Written problem ->
Copy out the rows from the one containing "About Us [button] (310, 121)" through the end of the rows, shifting every coordinate in the answers by -140. Leave all other text in those rows unchanged.

Element and text position rows
_ _ _ _
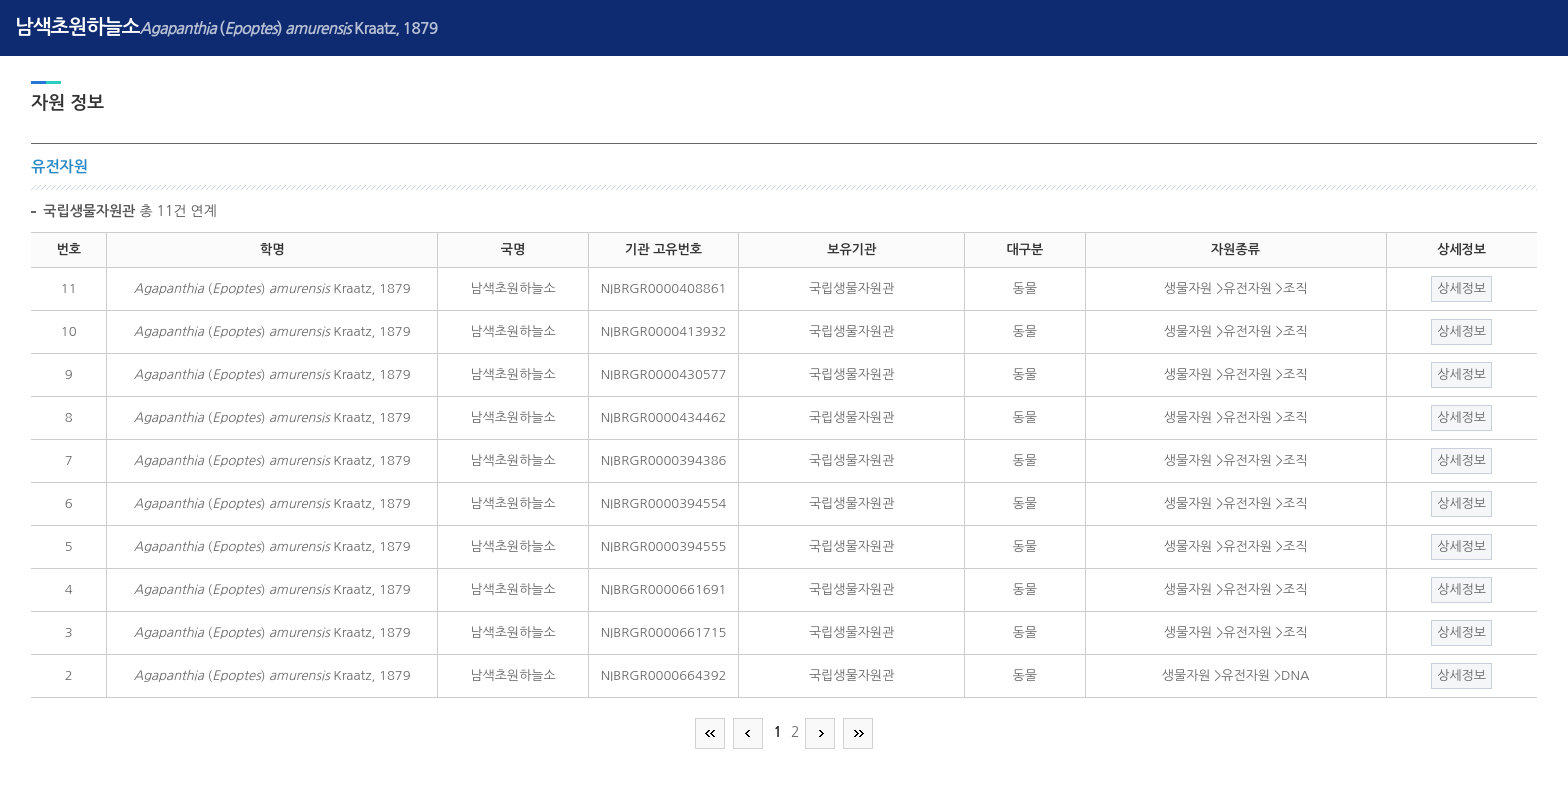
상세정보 (1461, 288)
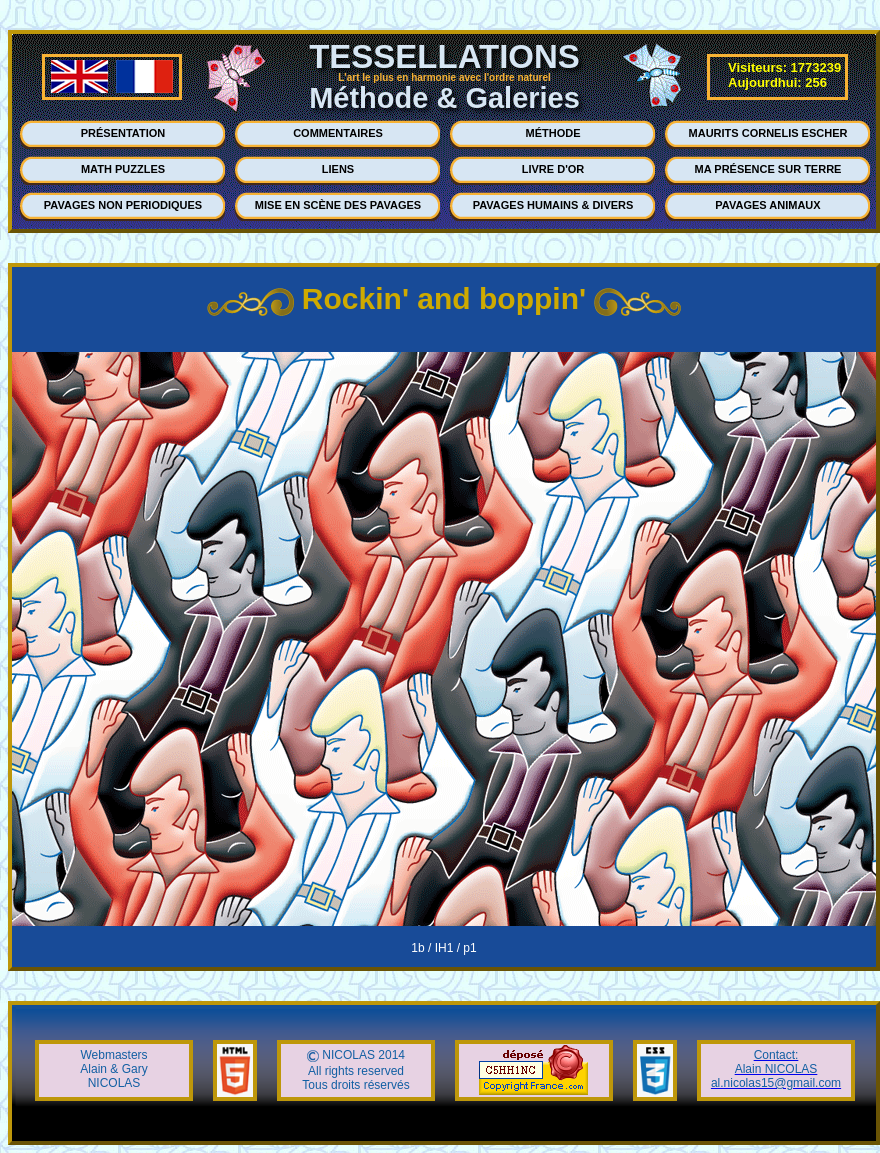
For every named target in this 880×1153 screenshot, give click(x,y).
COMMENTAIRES (338, 133)
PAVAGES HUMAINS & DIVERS (553, 205)
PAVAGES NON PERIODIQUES (123, 205)
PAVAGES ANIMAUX (767, 205)
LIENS (338, 169)
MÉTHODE (553, 133)
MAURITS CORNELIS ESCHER (768, 133)
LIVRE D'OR (553, 169)
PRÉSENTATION (123, 133)
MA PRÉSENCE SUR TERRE (768, 169)
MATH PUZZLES (123, 169)
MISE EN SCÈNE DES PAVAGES (338, 205)
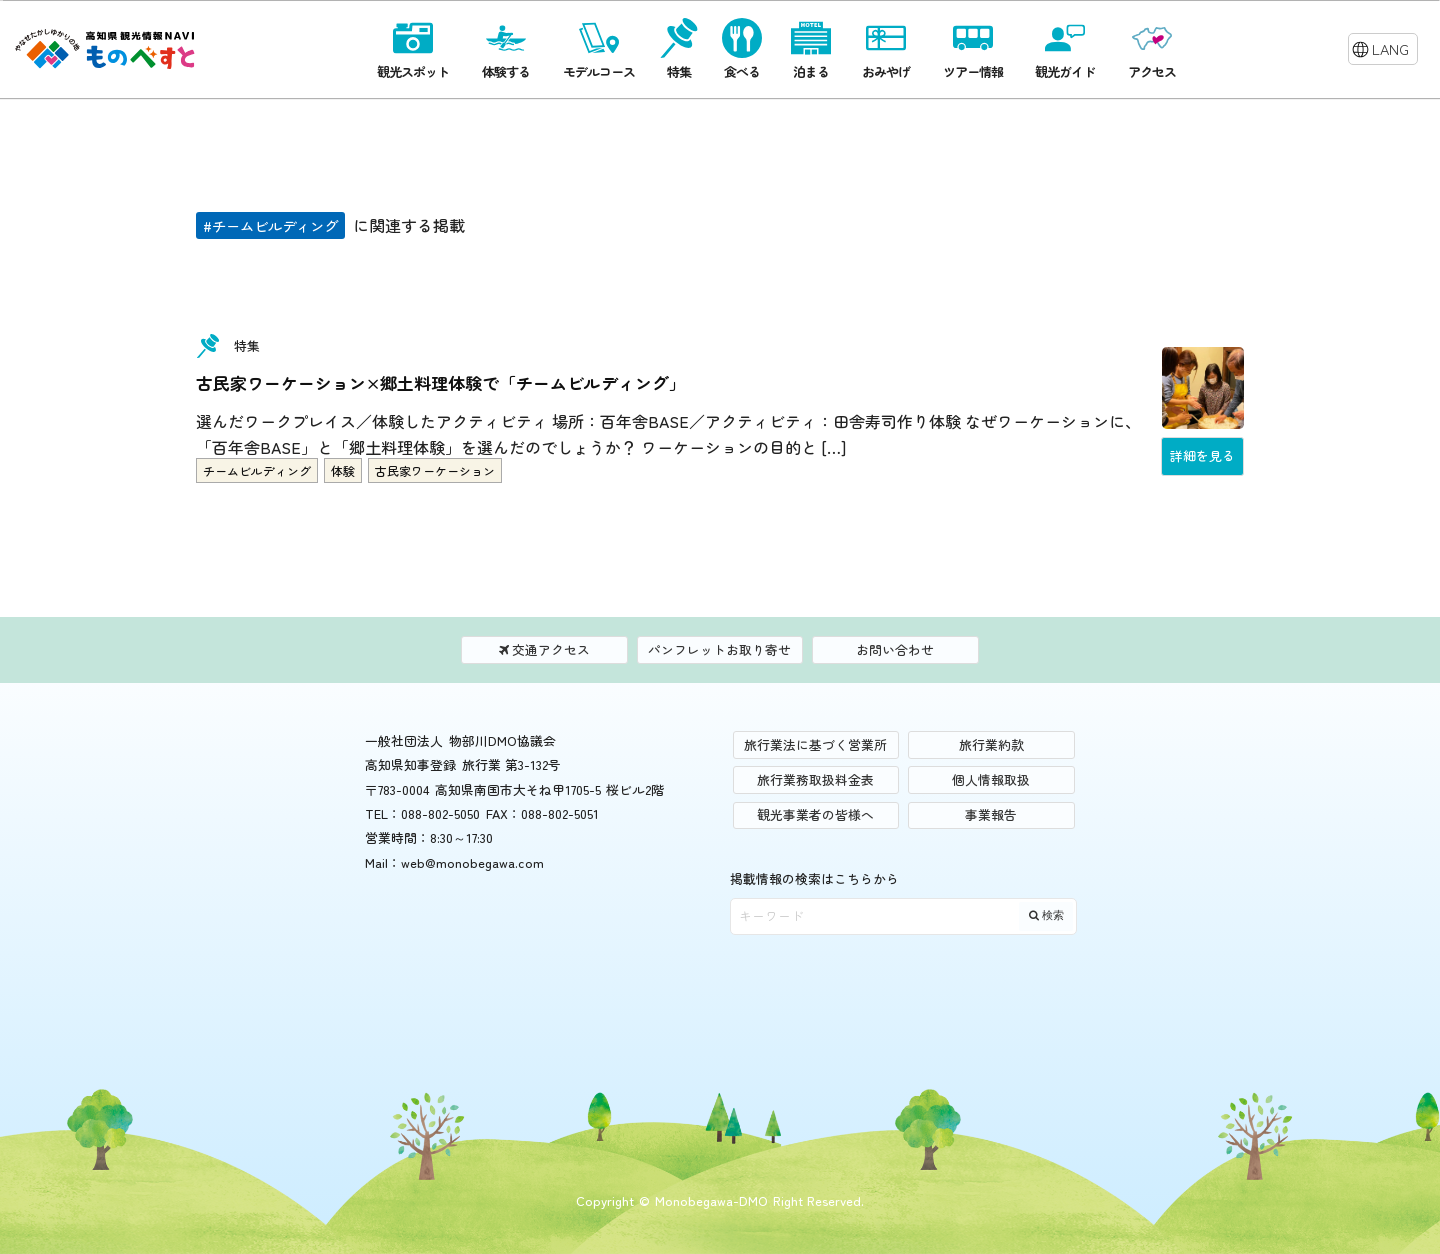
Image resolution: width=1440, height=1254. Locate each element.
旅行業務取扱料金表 (815, 779)
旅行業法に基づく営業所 (815, 744)
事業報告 (991, 814)
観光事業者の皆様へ (815, 814)
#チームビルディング (270, 225)
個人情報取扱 (991, 779)
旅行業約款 (991, 744)
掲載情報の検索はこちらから (814, 878)
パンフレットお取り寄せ (719, 649)
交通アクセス (545, 649)
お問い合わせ (895, 649)
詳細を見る (1202, 455)
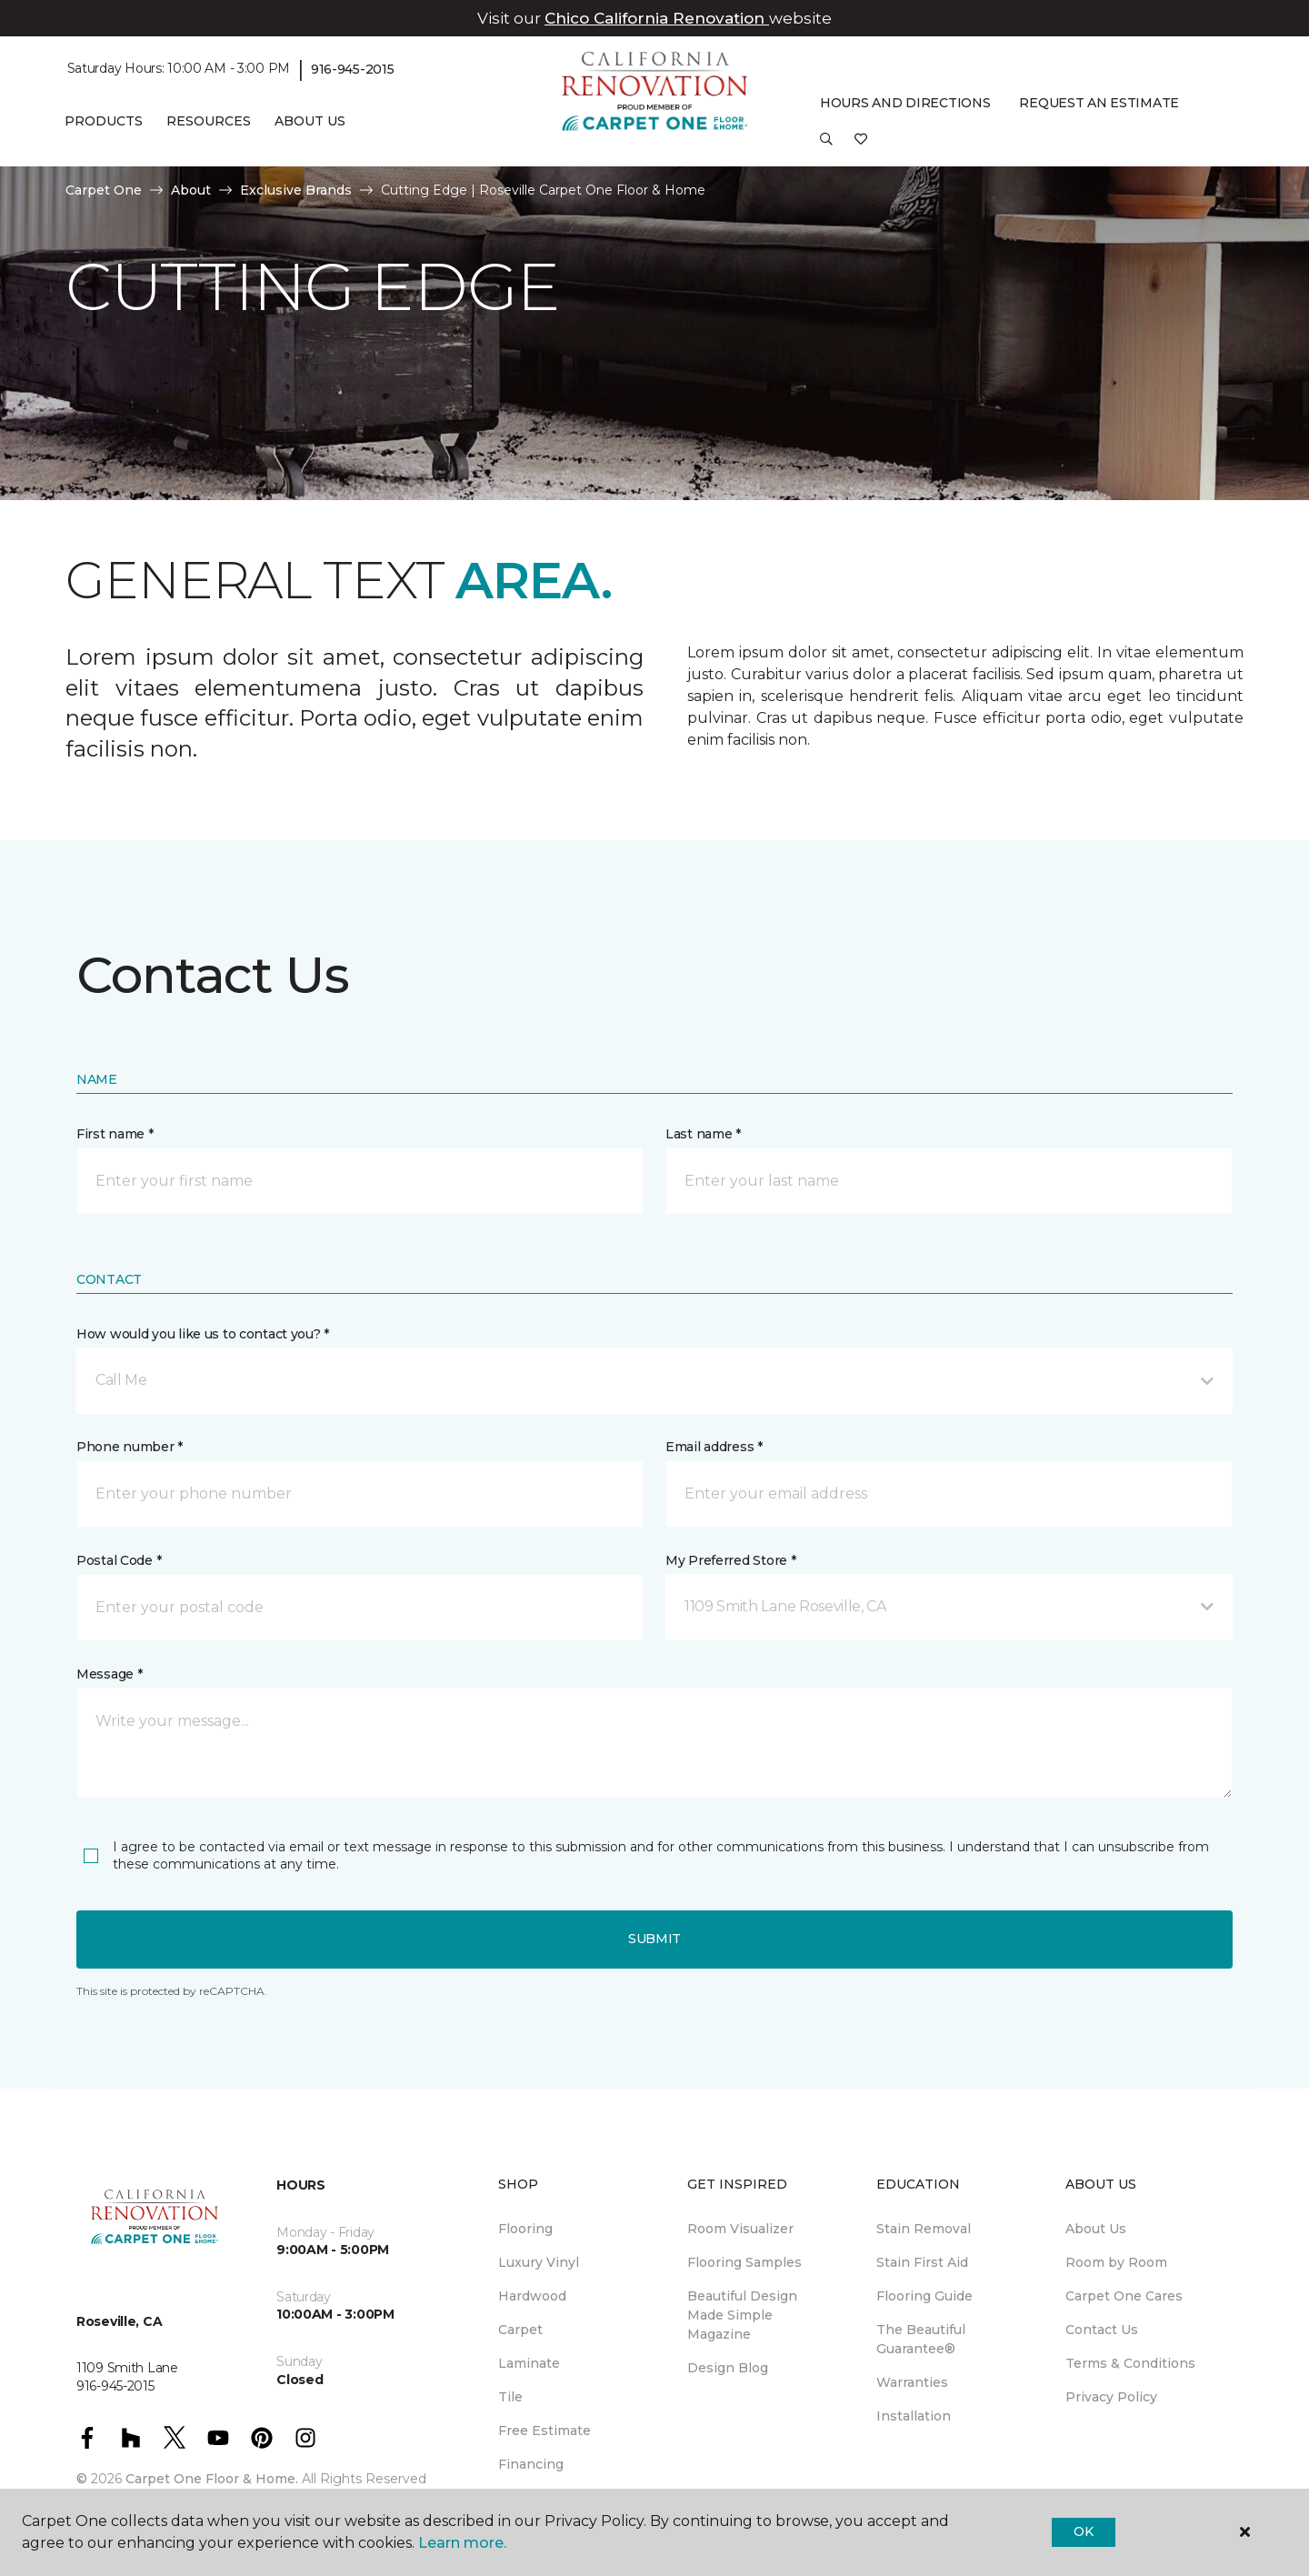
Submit (654, 1938)
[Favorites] (861, 145)
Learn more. (462, 2542)
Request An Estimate (1099, 103)
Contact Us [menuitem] (1101, 2329)
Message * (109, 1674)
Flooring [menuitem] (525, 2228)
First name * (115, 1134)
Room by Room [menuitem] (1116, 2262)
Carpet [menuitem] (520, 2329)
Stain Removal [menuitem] (923, 2228)
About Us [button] (310, 121)
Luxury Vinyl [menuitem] (538, 2262)
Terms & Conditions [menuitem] (1130, 2363)
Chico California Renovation (657, 18)
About (191, 190)
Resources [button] (208, 121)
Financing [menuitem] (531, 2464)
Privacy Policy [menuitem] (1111, 2397)
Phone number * (129, 1446)
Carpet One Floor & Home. (211, 2479)
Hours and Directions (905, 103)
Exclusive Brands (296, 190)
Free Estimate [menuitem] (544, 2430)
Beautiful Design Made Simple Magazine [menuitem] (742, 2315)
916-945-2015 (353, 69)
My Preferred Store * (730, 1560)
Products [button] (104, 121)
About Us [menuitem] (1095, 2228)
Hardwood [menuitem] (532, 2296)
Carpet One (103, 190)
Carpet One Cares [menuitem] (1124, 2296)
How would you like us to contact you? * (202, 1334)
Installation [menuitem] (913, 2416)
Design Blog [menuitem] (727, 2368)
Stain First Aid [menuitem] (922, 2262)
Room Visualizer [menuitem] (740, 2228)
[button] (826, 145)
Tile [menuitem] (510, 2397)
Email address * (714, 1446)
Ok (1083, 2531)
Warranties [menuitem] (912, 2382)
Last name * (703, 1134)
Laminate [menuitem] (529, 2363)
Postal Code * (118, 1560)
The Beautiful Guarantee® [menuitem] (920, 2339)
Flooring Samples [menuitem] (744, 2262)
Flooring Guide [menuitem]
_ _ _ _
Solved exercise ->
About Us [button] (170, -19)
Luxury Vinyl [menuitem] (398, 2122)
Terms & Conditions [menuitem] (990, 2223)
Chico California Renovation (517, -122)
About (51, 50)
Resources [button] (68, -19)
Financing [menuitem] (391, 2324)
Privacy Policy [menuitem] (971, 2257)
Phone number * (-11, 1306)
Carpet One Floor & Home. (71, 2339)
Hours and Directions (765, -37)
Exclusive Brands (156, 50)
Free Estimate [menuitem] (404, 2290)
Beautiful Design Made Simple Magazine [menuitem] (602, 2175)
916-945-2015 (213, -71)
My Preferred Store * (590, 1420)
Products [button] (-36, -19)
About Us [menuitem] (955, 2088)
Hardwood [menuitem] (392, 2156)
Carpet One (-37, 50)
Carpet One Cares [menuitem] (984, 2156)
How would you like us to contact you? * (62, 1194)
Installation [menuitem] (773, 2276)
Design Blog [menuitem] (587, 2228)
Stain First Aid [menuitem] (782, 2122)
Room Visualizer [menuitem] (600, 2088)
[button] (686, 5)
Tile [menuitem] (370, 2257)
Email address * (574, 1306)
Ok (943, 2391)
Warranties [menuitem] (772, 2242)
Last name * (563, 994)
Laminate [menuitem] (389, 2223)
Postal Code * (-22, 1420)
The Beautiful Guarantee® [menuitem] (780, 2199)
Flooring Samples [menuitem] (604, 2122)
Flooring Guide [menuitem]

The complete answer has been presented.